Mes soeurs et moi, affolées, nous nous précipitons. Mon père tient Fido d’une main et de l’autre tente d’éloigner un agresseur, prêt à foncer sur notre chien, la mâchoire menaçante. Les deux bêtes tournent autour de lui qui se courbe vers eux, entre eux, entraîné par leur mouvement.

Soudain, on entend un cri différent. Fido vient de planter ses crocs dans la main qui voulait le protéger. L’autre surpris, s’éloigne en grondant, mais la main dégouline de sang, ma mère est accourue. Tout le monde est stupéfait, je vois encore nettement le trou rouge et profond.

Ma mère dit :

-Il ne faut pas garder ce chien.

Mon père répond :

-Ce n’est pas sa faute, il n’a pas voulu me mordre.

Il réussit sans mal à nous convaincre que c’était simplement le résultat de l’affolement.
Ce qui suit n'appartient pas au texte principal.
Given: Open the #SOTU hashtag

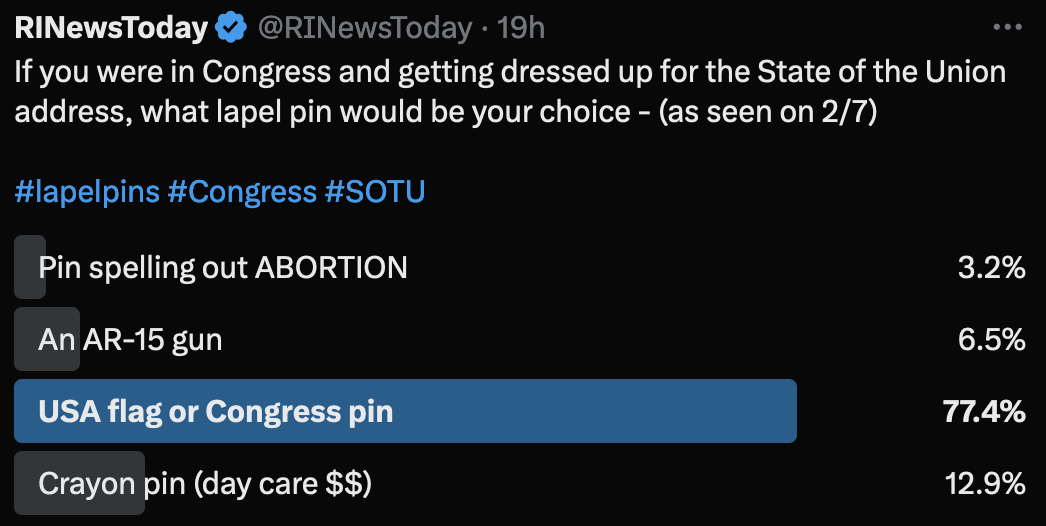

Fido, triste et penaud, semble avoir compris et s’approche de mon père qui le caresse comme d’habitude. Il est aussi inoffensif qu’avant.

Quelques mois plus tard, il se met brusquement à trembler et à baver. Cela a commencé avec des frissons, comme sous l’emprise d’une très forte fièvre et puis, c’est devenu plus violent, carrément convulsif. On ne comprend pas ce qui se passe, mon père l’entoure de ses bras, le caresse, tente de le réchauffer, mais le grand chien se couche, ses pattes se raidissent et ses yeux se ferment.

Mes soeurs et moi pleurons notre ami, on pense qu’il va mourir, là, devant nous.

 Jamais, nous n’avons jamais assisté à une scène aussi triste (on est très jeunes encore). Mon père a couvert son compagnon d’une chaude couverture et lui parle doucement. Une demi-heure passe, Fido halète, bave encore, tremble mais plus doucement. Il va peut-être tenir le coup, on va pouvoir le soigner, il semble revenir, peu à peu, d’une espèce de crise nerveuse.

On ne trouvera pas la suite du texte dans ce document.